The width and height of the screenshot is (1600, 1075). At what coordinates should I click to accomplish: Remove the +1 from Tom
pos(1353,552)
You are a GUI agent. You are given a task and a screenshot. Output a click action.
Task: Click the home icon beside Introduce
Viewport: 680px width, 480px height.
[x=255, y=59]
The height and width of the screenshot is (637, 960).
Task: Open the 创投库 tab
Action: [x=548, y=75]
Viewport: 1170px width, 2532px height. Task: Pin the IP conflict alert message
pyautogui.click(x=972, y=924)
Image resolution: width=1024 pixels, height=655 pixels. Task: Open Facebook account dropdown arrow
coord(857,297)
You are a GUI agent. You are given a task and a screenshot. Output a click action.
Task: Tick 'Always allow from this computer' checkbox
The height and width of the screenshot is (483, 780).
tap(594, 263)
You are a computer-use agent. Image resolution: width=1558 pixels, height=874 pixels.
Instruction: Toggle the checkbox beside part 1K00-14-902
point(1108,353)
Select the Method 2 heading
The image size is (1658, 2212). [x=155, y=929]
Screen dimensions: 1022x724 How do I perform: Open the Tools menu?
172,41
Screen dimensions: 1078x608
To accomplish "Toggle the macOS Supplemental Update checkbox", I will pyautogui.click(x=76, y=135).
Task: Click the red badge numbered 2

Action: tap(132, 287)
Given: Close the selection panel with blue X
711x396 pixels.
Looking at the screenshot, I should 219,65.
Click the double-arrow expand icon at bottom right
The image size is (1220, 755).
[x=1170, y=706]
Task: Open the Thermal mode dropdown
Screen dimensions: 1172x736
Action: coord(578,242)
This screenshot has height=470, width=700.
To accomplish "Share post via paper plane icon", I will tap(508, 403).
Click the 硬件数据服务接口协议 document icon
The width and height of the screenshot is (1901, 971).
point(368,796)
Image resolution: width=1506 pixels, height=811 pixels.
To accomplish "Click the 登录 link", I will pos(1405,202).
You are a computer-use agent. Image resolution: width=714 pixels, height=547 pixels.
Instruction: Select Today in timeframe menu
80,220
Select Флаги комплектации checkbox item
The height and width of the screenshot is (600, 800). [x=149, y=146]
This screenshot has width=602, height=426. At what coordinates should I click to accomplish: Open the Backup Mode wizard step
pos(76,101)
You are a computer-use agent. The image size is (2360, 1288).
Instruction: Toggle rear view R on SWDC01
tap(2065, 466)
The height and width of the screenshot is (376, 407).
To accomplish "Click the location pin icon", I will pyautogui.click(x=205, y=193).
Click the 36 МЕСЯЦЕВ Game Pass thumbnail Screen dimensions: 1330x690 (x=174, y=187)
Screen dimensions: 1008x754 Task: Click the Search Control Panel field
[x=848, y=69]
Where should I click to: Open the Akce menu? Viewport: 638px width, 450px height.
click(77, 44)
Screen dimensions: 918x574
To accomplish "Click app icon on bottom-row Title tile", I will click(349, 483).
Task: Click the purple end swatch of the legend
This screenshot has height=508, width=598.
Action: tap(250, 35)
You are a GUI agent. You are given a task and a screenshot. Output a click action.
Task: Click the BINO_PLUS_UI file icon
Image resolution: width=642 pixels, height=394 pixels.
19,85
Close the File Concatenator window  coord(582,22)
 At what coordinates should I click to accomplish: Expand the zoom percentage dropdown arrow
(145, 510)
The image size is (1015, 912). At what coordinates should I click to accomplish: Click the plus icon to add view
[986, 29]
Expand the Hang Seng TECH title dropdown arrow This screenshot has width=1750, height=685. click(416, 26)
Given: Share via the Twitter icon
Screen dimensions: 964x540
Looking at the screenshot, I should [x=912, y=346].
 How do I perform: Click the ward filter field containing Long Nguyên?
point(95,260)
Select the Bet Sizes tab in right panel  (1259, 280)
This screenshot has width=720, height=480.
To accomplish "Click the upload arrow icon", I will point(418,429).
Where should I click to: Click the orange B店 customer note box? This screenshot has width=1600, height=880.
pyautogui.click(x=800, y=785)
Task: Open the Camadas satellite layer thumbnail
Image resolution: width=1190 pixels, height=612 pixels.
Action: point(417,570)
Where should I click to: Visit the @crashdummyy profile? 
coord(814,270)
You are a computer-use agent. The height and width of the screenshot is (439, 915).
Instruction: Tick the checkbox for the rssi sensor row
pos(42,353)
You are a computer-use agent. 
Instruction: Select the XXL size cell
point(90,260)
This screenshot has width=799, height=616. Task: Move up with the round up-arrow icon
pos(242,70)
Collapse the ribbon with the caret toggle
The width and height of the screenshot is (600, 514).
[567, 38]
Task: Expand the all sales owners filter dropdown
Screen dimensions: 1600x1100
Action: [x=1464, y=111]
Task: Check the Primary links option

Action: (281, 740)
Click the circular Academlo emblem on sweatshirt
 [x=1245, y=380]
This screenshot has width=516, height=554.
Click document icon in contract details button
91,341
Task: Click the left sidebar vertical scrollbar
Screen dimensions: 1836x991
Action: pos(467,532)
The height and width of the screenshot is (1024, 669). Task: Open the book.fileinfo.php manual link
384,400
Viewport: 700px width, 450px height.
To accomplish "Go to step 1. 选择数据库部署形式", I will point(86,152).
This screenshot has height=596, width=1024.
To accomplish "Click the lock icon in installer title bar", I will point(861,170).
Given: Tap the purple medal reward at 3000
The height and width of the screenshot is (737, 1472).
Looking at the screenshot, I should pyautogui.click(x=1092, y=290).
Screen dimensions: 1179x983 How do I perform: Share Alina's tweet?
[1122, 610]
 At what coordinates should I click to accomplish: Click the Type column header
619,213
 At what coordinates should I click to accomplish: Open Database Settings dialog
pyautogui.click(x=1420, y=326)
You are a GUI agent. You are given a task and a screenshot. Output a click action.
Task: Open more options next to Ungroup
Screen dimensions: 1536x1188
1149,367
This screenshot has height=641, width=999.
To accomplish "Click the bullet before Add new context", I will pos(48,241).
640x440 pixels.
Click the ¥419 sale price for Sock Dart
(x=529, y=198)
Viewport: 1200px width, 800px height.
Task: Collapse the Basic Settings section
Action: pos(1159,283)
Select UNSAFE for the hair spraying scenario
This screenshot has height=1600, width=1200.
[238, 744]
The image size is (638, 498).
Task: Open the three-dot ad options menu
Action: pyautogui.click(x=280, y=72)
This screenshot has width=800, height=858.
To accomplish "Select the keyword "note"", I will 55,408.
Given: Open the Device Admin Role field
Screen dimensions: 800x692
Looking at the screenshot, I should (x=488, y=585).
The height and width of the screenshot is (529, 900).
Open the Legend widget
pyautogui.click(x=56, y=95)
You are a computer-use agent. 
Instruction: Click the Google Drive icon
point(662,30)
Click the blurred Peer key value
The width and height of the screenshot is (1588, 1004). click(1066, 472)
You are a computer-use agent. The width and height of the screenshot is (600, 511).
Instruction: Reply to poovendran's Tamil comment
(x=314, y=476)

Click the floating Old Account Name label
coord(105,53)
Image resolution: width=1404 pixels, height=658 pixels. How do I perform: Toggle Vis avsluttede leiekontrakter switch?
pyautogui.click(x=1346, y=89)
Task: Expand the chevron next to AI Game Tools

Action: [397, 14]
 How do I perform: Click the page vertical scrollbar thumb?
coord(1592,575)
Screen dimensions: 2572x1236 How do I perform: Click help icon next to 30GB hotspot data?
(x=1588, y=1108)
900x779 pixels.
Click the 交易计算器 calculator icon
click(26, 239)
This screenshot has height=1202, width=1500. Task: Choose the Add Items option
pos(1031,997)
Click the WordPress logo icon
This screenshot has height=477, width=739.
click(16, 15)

## TASK DIRECTIONS
Find every line in the records that uses the string "purple", then copy it.

## OUTPUT BELOW
Task: Click the purple end swatch of the legend
Given: Tap the purple medal reward at 3000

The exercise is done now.